***** Source material *****

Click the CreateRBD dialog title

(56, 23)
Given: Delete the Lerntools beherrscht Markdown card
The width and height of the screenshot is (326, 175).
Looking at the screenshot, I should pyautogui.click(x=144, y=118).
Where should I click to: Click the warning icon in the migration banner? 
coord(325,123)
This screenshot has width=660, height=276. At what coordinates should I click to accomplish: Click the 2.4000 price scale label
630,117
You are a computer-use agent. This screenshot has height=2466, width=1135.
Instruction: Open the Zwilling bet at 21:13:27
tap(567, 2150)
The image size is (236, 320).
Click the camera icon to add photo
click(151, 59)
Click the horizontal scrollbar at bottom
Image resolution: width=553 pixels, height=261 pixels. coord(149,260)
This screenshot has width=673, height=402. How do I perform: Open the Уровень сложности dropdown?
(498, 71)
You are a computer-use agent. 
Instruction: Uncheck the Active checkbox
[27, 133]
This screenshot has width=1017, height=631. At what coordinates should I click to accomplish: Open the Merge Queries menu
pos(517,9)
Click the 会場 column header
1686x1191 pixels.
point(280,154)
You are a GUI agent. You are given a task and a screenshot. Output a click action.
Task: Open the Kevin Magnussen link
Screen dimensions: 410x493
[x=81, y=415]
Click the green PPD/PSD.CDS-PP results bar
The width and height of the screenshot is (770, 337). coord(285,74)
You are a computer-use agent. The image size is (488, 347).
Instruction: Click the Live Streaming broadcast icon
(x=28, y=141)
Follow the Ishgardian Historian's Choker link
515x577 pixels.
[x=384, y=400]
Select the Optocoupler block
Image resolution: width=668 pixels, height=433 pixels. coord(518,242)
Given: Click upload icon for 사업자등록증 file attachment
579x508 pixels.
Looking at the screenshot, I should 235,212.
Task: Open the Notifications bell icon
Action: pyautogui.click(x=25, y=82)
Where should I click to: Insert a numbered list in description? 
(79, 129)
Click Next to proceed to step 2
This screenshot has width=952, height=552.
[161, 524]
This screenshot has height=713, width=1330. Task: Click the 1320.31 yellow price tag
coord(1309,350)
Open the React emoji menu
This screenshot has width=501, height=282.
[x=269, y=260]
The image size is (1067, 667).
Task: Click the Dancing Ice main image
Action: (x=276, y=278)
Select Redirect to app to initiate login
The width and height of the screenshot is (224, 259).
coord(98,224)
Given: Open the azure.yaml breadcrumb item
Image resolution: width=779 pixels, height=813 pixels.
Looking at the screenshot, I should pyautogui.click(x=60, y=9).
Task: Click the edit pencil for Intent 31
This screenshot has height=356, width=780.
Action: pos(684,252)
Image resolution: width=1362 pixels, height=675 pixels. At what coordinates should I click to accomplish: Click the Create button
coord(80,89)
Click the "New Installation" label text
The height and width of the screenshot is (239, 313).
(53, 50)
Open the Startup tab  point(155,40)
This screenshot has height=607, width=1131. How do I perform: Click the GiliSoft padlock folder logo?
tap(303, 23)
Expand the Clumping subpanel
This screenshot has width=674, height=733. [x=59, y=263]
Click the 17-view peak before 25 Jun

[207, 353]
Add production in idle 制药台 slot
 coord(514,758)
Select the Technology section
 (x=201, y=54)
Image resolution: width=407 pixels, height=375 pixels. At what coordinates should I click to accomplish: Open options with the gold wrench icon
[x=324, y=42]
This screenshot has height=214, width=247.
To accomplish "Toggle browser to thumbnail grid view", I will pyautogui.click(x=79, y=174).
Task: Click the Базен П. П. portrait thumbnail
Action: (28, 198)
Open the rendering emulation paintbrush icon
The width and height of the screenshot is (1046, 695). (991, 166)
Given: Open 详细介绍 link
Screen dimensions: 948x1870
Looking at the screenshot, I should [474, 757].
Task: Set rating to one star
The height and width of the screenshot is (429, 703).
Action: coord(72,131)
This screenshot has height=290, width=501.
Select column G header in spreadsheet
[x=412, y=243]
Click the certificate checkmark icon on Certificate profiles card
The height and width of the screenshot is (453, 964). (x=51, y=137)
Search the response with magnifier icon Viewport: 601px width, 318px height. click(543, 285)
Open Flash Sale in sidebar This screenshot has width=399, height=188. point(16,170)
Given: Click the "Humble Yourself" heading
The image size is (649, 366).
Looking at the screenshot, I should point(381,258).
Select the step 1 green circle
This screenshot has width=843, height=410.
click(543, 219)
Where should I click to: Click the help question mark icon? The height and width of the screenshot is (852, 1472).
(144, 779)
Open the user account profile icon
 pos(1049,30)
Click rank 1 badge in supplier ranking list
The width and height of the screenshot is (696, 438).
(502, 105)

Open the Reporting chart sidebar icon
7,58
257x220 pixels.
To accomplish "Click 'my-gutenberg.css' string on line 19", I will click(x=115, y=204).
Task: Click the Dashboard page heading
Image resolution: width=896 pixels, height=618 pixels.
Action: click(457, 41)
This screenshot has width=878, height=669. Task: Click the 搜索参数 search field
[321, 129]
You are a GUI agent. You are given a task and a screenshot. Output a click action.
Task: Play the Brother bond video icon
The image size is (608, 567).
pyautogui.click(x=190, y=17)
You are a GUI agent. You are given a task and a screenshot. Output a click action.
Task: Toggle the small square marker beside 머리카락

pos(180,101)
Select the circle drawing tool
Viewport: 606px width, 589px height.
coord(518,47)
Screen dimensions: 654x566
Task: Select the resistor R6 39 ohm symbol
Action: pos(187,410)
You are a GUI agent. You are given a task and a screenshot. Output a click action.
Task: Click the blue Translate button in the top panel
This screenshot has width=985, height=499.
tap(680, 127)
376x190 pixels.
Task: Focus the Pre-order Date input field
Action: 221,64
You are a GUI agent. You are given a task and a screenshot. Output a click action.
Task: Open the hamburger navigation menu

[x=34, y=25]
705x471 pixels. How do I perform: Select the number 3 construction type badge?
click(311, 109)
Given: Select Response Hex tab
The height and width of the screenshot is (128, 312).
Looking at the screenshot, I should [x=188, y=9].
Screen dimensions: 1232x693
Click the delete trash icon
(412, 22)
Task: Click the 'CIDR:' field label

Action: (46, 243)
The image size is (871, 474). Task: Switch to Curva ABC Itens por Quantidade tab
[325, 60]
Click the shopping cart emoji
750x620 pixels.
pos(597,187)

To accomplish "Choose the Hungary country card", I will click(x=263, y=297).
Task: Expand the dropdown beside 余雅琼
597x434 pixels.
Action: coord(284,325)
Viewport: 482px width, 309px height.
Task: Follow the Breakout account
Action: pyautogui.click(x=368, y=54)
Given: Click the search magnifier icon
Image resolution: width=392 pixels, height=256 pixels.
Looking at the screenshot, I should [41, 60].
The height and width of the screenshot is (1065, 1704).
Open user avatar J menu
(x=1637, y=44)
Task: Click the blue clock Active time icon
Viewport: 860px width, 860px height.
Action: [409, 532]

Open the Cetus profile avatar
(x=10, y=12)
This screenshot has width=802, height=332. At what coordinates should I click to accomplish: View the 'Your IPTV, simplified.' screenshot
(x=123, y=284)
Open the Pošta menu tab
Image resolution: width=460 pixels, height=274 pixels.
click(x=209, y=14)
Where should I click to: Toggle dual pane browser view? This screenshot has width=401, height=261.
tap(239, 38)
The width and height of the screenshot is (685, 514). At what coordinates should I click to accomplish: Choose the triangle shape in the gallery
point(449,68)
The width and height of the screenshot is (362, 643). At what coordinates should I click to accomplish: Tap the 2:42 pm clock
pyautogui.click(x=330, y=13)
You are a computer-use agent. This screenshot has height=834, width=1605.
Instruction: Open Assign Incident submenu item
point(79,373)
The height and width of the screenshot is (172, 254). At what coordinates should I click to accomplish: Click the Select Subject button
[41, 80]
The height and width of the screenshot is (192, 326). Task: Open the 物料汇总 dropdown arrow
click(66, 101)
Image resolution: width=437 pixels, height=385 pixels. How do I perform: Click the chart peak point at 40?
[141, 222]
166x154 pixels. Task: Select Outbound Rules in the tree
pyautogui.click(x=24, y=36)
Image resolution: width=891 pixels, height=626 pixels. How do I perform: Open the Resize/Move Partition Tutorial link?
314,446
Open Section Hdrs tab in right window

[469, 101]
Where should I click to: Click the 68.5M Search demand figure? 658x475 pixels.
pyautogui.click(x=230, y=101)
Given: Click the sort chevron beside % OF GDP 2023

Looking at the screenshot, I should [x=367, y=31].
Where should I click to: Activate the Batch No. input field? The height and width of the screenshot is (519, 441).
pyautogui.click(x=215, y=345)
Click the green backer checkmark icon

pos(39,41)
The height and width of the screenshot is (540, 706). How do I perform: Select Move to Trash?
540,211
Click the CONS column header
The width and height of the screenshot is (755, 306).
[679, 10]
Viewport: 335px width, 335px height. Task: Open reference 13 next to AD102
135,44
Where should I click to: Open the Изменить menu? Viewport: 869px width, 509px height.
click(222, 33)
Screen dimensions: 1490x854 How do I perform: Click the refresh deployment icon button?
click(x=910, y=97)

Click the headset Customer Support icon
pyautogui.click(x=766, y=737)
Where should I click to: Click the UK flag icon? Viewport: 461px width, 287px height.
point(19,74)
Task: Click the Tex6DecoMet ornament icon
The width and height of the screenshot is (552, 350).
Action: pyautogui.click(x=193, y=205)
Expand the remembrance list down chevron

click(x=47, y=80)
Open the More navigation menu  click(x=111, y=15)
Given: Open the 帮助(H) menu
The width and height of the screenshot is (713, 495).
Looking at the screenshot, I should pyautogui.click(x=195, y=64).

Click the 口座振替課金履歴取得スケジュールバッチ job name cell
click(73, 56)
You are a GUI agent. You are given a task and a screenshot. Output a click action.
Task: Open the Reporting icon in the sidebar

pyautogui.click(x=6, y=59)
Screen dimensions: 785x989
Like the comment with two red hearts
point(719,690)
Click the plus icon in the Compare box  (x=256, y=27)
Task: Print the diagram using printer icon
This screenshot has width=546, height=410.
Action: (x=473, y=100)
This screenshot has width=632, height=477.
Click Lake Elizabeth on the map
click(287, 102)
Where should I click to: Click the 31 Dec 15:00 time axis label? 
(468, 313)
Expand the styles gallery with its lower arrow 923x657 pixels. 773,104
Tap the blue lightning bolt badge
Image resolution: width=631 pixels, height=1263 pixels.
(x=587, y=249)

*****

Only the lines that contain the word "heading" should be copied from the material.

Given: Click the "Humble Yourself" heading
Task: Click the Dashboard page heading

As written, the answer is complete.